What you will do -> Could you output only the lines from the one containing "Click the dialog's" through the last line of the data, both included?
==== Records supplied ====
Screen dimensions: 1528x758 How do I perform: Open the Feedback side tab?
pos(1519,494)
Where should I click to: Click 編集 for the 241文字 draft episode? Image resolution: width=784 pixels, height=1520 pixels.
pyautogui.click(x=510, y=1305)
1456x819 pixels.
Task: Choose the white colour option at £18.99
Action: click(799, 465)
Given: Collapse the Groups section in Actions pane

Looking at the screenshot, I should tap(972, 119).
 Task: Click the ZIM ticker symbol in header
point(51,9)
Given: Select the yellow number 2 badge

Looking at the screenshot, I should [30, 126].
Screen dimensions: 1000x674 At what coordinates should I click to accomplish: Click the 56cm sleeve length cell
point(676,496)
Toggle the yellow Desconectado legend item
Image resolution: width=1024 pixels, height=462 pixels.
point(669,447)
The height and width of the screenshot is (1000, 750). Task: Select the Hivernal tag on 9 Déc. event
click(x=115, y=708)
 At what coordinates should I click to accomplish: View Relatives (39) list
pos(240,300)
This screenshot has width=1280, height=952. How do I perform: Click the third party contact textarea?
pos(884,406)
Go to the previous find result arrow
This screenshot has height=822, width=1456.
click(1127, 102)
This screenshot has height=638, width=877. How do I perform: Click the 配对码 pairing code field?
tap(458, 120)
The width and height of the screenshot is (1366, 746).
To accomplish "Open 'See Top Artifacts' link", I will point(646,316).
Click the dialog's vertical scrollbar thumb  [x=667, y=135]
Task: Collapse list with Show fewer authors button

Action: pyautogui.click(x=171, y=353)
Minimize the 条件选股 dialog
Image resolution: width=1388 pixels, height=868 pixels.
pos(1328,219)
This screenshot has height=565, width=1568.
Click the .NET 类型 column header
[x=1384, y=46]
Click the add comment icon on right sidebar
====
Written solution ->
Click the dialog's vertical scrollbar thumb  [x=667, y=135]
Task: Collapse list with Show fewer authors button

Action: pyautogui.click(x=171, y=353)
Minimize the 条件选股 dialog
Image resolution: width=1388 pixels, height=868 pixels.
pos(1328,219)
This screenshot has height=565, width=1568.
Click the .NET 类型 column header
[x=1384, y=46]
Click the add comment icon on right sidebar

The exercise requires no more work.